┌─ ページ

偉いぞ!立ち食いそば  


偉いぞ!立ち食いそば
【タイトル】  偉いぞ!立ち食いそば はてな年間100冊読書クラブ−No.042  
【著者】    東海林さだお
【出版社】   文藝春秋
【発行年月日】 2008年6月16日
【版型 頁数】 B6版 271頁
【版 刷】   初版1刷
【ISBN】    4163682201
【価格】    1150円
【コメント】
御存知漫画家の東海林さだおによるエッセイ集。庶民的な日常食、B級グルメなどを題材にして、独特の文体と軽妙なタッチで綴るエッセイの数々。いつもながら表現.描写がうまい。私は、疲れている時にこの人の本を読むと“癒され”、立ち直りが早くなる。言わば私にとっての“元気の素”のような存在であり、この著者の新刊は必ずチェックすることにしている。
あいかわらず、庶民的でありふれた食べ物への並々ならぬ想いは健在である。冒頭では、駅弁を食べ歩きながら「奥の細道」を巡るという大胆な企画から始まる。その次には、“立ち食いそば”がテーマであり、何と六編ものエッセイの連発である。それも“富士そば”という特定のそば屋の全品目を制覇するという“前人未到の快挙”を成し遂げてしまう。何と大胆ではないか?

└─
┌─ 提供された情報

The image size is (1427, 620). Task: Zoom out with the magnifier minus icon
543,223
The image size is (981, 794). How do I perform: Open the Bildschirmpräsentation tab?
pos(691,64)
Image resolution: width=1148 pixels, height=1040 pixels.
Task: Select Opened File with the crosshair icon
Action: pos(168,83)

└─

§ **課題の要件**
1 > ページの【】で示された項目のうち、同じ行に値が書かれているものの見出しをすべて挙げよ。
2 > ページから「あいかわらず、庶民的でありふ」から「しまう。何と大胆ではないか?」までを、末尾の語句も含めて一字も変えずに出力せよ。
記録を参照する必要はない。

§ **問題の解答**
1 > タイトル、著者、出版社、発行年月日、版型 頁数、版 刷、ISBN、価格

2 >
あいかわらず、庶民的でありふれた食べ物への並々ならぬ想いは健在である。冒頭では、駅弁を食べ歩きながら「奥の細道」を巡るという大胆な企画から始まる。その次には、“立ち食いそば”がテーマであり、何と六編ものエッセイの連発である。それも“富士そば”という特定のそば屋の全品目を制覇するという“前人未到の快挙”を成し遂げてしまう。何と大胆ではないか?